German Energy Policy The Energy Editorial, January 2011

On the 28th September 2010, Angela Merkel announced her government’s publication of an “energy concept” describing the target which the Federal Republic hoped to give itself regarding its energy consumption in 2050.

Politique énergétique allemande

Although this text only directly concerns Germany, it is relevant to the other countries in the European Union and particularly France, as its implementation will influence intra-European electricity exchanges and, in the shorter term, its content may be used by Germany to exert an influence over European energy policy.

Let’s focus in on the key phrase in the text: “the German government will seek to increase the proportion of primary electricity consumption from renewable energy sources to 80% in 2050.” In the interim, nuclear energy production in Germany will cease.

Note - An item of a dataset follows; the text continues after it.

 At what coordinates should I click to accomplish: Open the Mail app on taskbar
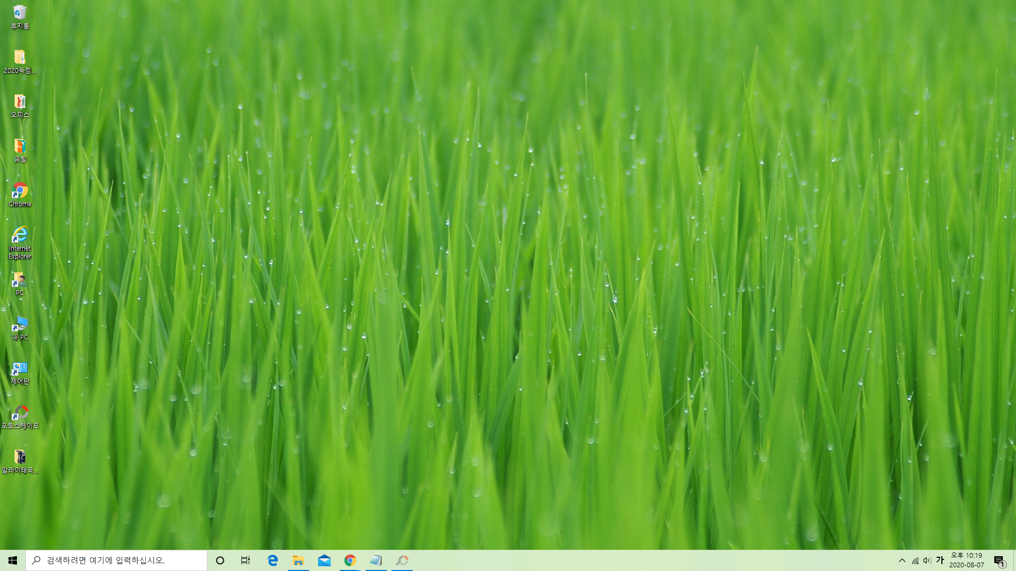pyautogui.click(x=324, y=560)
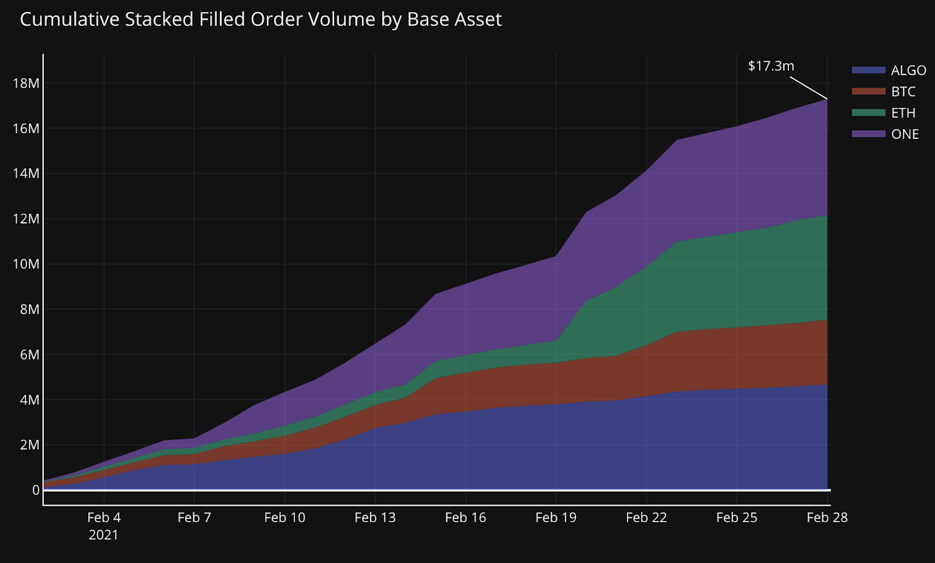Viewport: 935px width, 563px height.
Task: Hide the ONE series via legend label
Action: pos(905,134)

Since the general consensus is that this objective cannot be achieved solely with German energy production from non-renewable sources, the solution can be sought in two ways:

1. Massive renewable electricity imports, notably from the Desertec project to transfer solar energy produced in Africa, which is subject to serious reservations; this method may orient intra-European energy transport networks towards Germany to the detriment of the efficiency of the interior electricity market.
2. Other electricity imports from its neighbours, allowing Germany to compensate for the irregularity of renewable sources, which will surely concern France, as it is the largest source of exportable power on Germany’s borders -but which might be hesitant to significantly increase electricity exports; or Russia, which is planning the construction of a nuclear plant at Kaliningrad..

Energy is at the top of the agenda for the Council of Heads of State and the EU government which meets in February. It is not for France to question Federal Germany’s projects, but to reiterate that France has chosen another model combining energy efficiency and provision of renewable sources, but putting considerable value on third- and, from around the middle of the century, fourth-generation nuclear electricity production that could make nuclear sustainable. This model allows France to today have the lowest greenhouse gas emissions, per tonne oil equivalent consumed, of all European member states.

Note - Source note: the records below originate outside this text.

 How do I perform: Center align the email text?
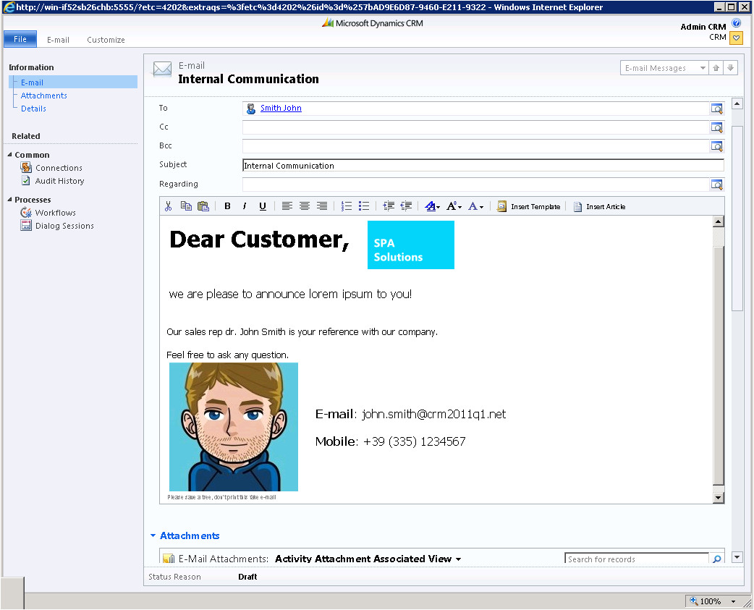[x=305, y=206]
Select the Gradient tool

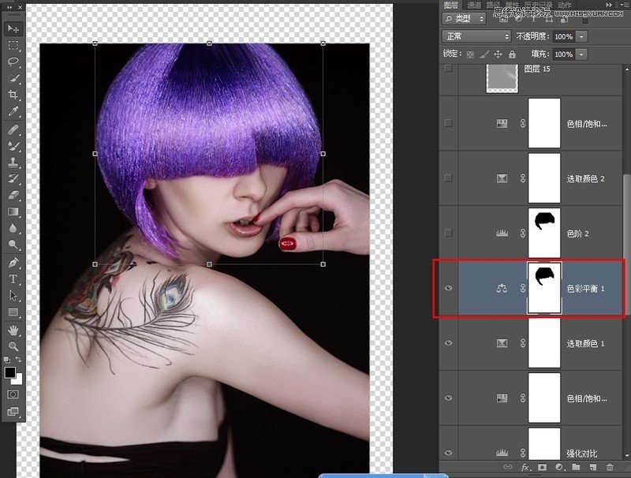[11, 211]
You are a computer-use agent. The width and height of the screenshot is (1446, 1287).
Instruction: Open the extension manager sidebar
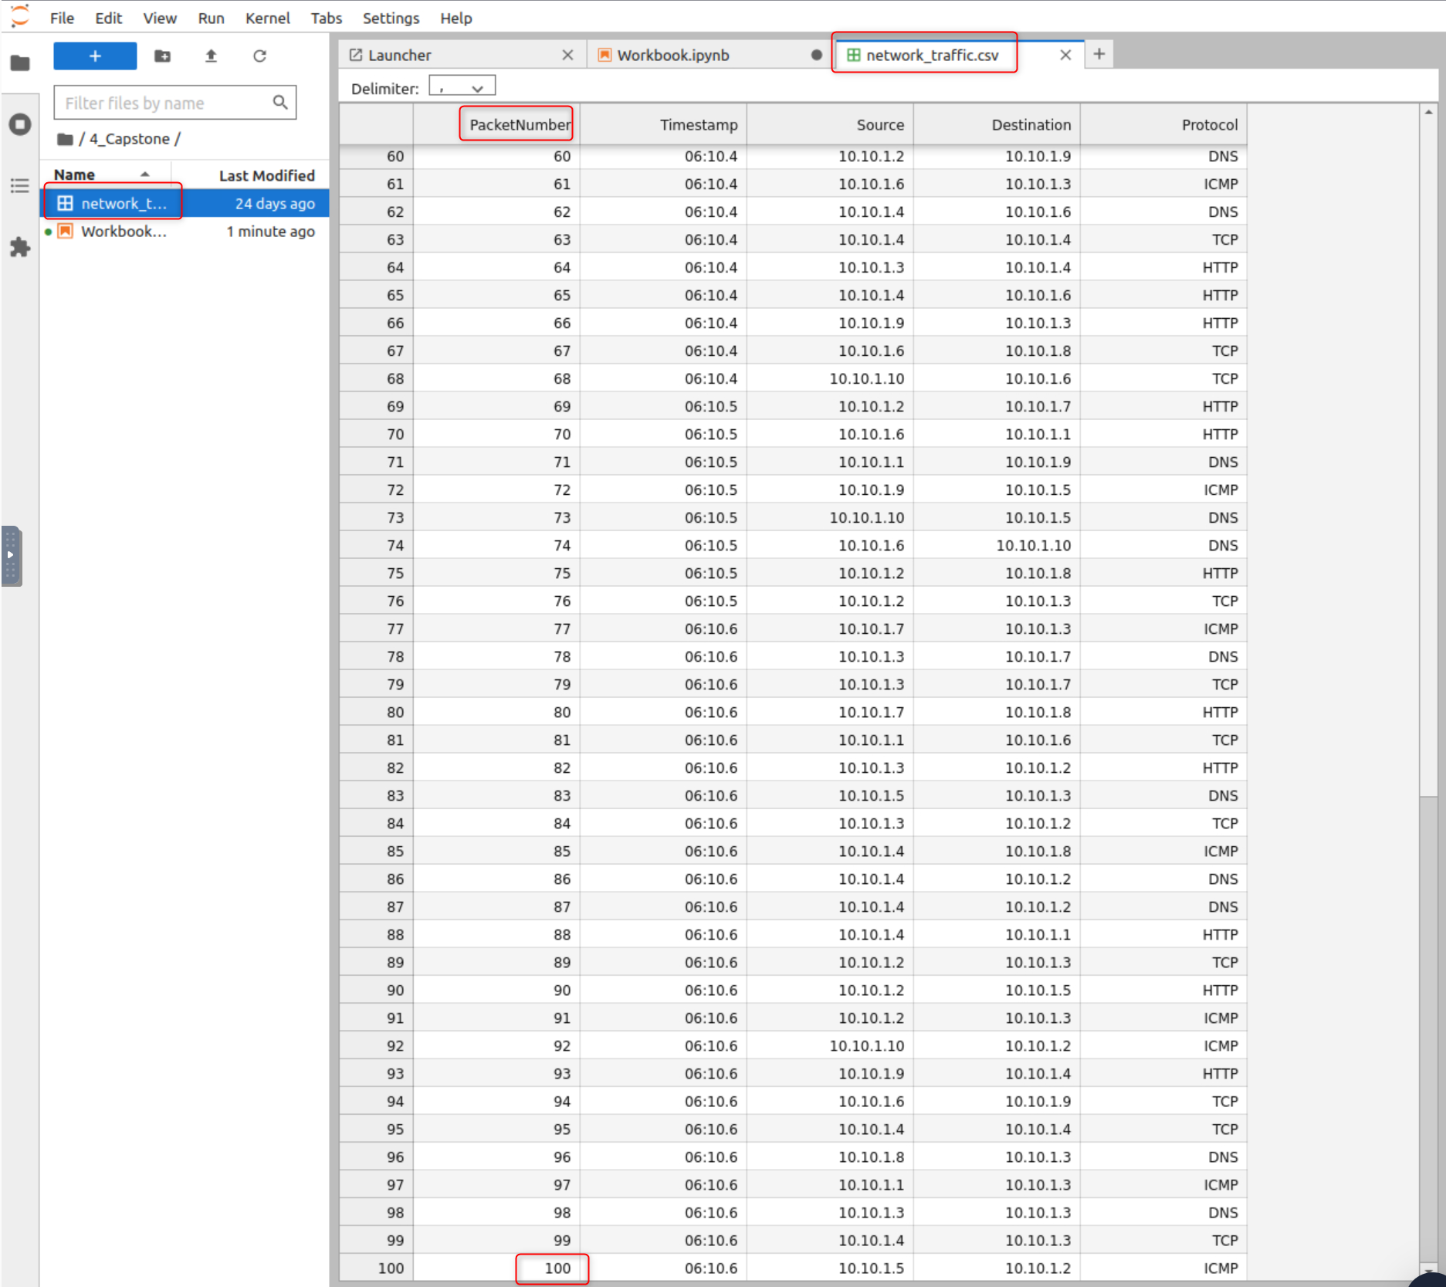coord(20,246)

The focus of the Council in early February should be the convergence of national policies with their own objectives and those of the community. We should not forget that the essential objective is bringing climate change under control at a low cost, and that the policies of the European Union should therefore point towards low carbon production. Germany cannot achieve a target of 80% renewables in its energy mix if it isn’t well-connected to all of its neighbours. They recognise as much in their concept paper. Nor can Spain, Denmark, the UK or others achieve high penetrations of renewables without an efficient European grid.

Let’s take the opportunity of the Summit to recognise and engage the essential steps necessary to integrate the European energy grids and markets if we really aspire to achieve our national goals. Otherwise, national statements of intent may well be politically gratifying, but they will be meaningless.